Solving (4) w.r.t \(\varvec{U}\) : This step is challenging since we lose convexity due the reparameterization with a square root. The solver might stop with a premature \(\varvec{U}\) stuck in a local optimum. However, in practice, we can utilize the random search technique to get the minimum value over multiple re-trials. Our experimental results reveal that the following projected gradient descent method performs well.

Given a fixed \(\varvec{W}\), solving for \(\varvec{U}\) only involves the regularization term i.e. \(R(\varvec{U})= \sum _{g \in \mathcal {G}} \lambda _g \Big ( \sum _{j=1}^d \big \Vert \varvec{W}_j \sqrt{\varvec{U}_g} \big \Vert _2 \Big )^2\) which is differentiable w.r.t U. The derivative is shown in the appendix along with the extension for the fusion penalty from (5). Finally after the gradient descent step, we project \((u_{g_1,t}, u_{g_2,t}, \ldots , u_{g_{N},t})\) onto the simplex (independently repeat the projection for each task) to satisfy the constraints on it.

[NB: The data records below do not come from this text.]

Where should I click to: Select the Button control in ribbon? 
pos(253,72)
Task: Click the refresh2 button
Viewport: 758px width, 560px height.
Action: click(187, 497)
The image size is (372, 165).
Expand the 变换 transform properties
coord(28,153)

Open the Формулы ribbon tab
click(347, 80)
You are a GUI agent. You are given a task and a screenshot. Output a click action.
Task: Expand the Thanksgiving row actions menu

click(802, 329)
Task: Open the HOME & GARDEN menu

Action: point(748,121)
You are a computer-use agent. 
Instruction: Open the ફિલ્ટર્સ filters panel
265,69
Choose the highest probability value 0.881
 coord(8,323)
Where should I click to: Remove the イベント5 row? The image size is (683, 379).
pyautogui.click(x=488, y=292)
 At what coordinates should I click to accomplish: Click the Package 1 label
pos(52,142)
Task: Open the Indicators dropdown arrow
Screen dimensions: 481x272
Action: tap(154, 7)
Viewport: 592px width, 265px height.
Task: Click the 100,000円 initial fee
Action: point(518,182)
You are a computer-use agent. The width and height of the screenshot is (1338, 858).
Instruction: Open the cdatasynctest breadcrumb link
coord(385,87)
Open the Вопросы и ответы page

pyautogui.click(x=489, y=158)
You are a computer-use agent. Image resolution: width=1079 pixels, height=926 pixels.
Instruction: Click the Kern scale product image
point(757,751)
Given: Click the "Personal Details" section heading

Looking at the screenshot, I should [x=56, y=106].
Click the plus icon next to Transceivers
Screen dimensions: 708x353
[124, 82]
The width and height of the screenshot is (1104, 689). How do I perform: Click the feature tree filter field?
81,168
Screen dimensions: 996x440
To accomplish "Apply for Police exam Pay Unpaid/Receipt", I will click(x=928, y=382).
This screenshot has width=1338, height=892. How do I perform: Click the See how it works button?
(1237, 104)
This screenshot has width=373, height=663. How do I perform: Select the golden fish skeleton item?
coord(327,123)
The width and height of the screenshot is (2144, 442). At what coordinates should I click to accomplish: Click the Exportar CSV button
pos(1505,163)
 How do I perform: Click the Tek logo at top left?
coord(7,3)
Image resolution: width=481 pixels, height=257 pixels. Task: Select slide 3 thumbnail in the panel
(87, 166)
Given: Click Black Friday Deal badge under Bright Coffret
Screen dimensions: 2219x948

Note that projecting a vector onto a simplex can be done in \(O(m \log m)\) (Chen and Ye 2011).

Solving (4) w.r.t \(\varvec{W}\) . This step is more amenable in the sense that (4) is convex in \(\varvec{W}\) given \(\varvec{U}\). However, it is not trivial to efficiently handle the complicated regularization terms. Contrast to \(\varvec{U}\) which is bounded by [0, 1], \(\varvec{W}\) is usually unbounded which is problematic since the regularizer is (not always, but under some complicated conditions discovered below) non-differentiable at 0.

While it is challenging to directly solve with respect to the entire \(\varvec{W}\), we found out that the coordinate descent (in terms of each element in \(\varvec{W}\)) has a particularly simple structured regularization.

Consider any \(w_j^{(t)}\) fixing all others in \(\varvec{W}\) and \(\varvec{U}\); the regularizer \(R(\varvec{U})\) from (4) can be written as

$$\begin{aligned}&\sum _{g \in \mathcal {G}} \lambda _g \Bigg \{ u_{g,t} (w_j^{(t)})^2 + \Bigg . 2 \bigg (\sum _{j' \ne j} \sqrt{\sum _{t'=1}^m u_{g,t'} (w_{j'}^{(t')})^2 } \bigg ) \sqrt{\sum _{t'=1}^m u_{g,t'} (w_j^{(t')})^2 } \Bigg . \Bigg \} + C(j,t) \end{aligned}$$
(6)

where \(w_j^{(t)}\) is the only variable in the optimization problem, and C(jt) is the sum of other terms in (4) that are constants with respect to \(w_j^{(t)}\).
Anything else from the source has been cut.